Cina. La visita di Duterte rilancia la cooperazione regionale in un momento di forti tensioni

138348769 15670932905831n(ASI) Si concluderà domani la quinta visita in Cina del presidente filippino Rodrigo Duterte da quando, oltre tre anni fa, vinse le elezioni presidenziali nel suo Paese.
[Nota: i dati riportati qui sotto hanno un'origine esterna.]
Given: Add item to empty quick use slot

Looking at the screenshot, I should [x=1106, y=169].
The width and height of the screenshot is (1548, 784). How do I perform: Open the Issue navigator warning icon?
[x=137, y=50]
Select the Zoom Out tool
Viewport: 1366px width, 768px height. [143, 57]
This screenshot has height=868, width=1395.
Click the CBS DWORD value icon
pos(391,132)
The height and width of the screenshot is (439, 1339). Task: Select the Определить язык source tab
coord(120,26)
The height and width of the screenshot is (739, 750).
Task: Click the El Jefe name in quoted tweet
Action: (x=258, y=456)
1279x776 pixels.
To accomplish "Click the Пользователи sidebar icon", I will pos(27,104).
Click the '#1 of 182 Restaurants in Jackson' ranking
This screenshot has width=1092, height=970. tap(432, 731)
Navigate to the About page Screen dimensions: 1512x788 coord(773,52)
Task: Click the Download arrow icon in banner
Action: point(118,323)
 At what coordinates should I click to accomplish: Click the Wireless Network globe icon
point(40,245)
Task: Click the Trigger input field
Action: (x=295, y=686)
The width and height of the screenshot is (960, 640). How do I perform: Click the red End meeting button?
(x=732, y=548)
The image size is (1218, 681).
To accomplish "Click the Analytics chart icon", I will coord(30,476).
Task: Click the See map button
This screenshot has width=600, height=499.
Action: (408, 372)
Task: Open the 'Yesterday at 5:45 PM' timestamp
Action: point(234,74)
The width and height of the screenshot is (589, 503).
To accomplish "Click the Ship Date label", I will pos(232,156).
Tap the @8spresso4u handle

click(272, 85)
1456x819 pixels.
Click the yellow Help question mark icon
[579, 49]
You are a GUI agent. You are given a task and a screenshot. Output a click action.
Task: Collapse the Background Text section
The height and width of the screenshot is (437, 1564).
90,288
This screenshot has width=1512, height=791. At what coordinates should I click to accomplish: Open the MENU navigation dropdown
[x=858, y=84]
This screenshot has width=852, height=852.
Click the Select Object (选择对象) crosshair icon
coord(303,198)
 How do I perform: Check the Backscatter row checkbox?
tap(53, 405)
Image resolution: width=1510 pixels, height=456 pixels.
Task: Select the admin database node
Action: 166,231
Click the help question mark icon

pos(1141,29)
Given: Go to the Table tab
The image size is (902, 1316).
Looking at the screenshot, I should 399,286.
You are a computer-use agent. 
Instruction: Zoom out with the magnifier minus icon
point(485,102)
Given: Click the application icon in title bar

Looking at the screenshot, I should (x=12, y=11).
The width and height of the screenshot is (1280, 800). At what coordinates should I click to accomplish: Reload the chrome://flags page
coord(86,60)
Il controverso leader, noto - e da alcuni criticato - nel mondo per i suoi metodi molto duri ed intransigenti - ma indubbiamente efficaci - nella lotta al narcotraffico e al terrorismo, piaghe storiche di alcune regioni delle Filippine, sta affrontando in patria l'accusa di «codardia» da parte delle opposizioni a seguito dell'incidente del 9 giugno scorso quando un peschereccio cinese ed uno filippino sono entrati in collisione nelle acque della Reed Bank, una zona situata nell'estremità nord-orientale del celebre arcipelago conteso delle Isole Nansha (Spratly), un'area marittima che rientra al di qua della Linea dei Nove Tratti, stabilita dalla Cina per delimitare la cosiddetta Prima Catena di Isole, entro cui Pechino intende esercitare la sua piena sovranità nel Mar Cinese Meridionale.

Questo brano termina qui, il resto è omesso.